A recent panel discussion at the Auckland Art Gallery apparently prompted just one question from the audience. The panel of three art dealers was asked something along the lines of whether people were prepared to buy online without seeing the work. Dealer Michael Lett said yes, they were, but added that such sales are usually based on the buyer having a pre-existing knowledge of the artist. Dealer Gary Langsford even put some numbers around it. According to him local online art shopping cuts off at around $20,000 an item and internationally it hovers around $100,000.

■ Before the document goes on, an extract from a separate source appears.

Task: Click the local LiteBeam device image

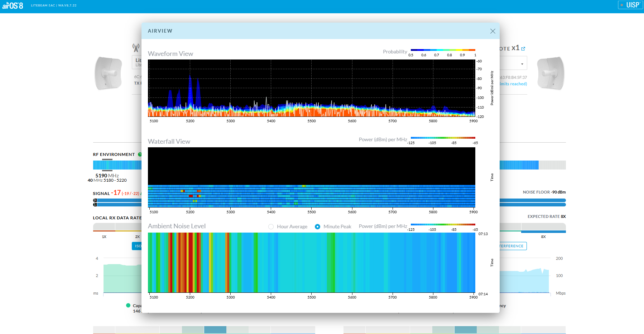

Of course as Lett suggested sight-unseen purchasing has always been part of the art market. For example auction phone bids often rely on catalogue photographs and discussions with the auction house. Still, when you add developments online with the suggestion that at least one prominent NZ gallery is thinking of closing shop, you have to wonder just how long bricks and mortar will remain the primary channel for art purchases. And if the worst were to happen, you also have to wonder what the hell we’ll all do with our Saturday mornings.
CHRISTOPHER TAYLOR COMMENTS: "Gary Langsford is not paying attention, or misinformed. In the New Zealand alone Ocula Black has sold many artworks online, entirely through the online auction system, one being for well over $200,000, a number of others for over $20,000. And international online sales have long left $100,000.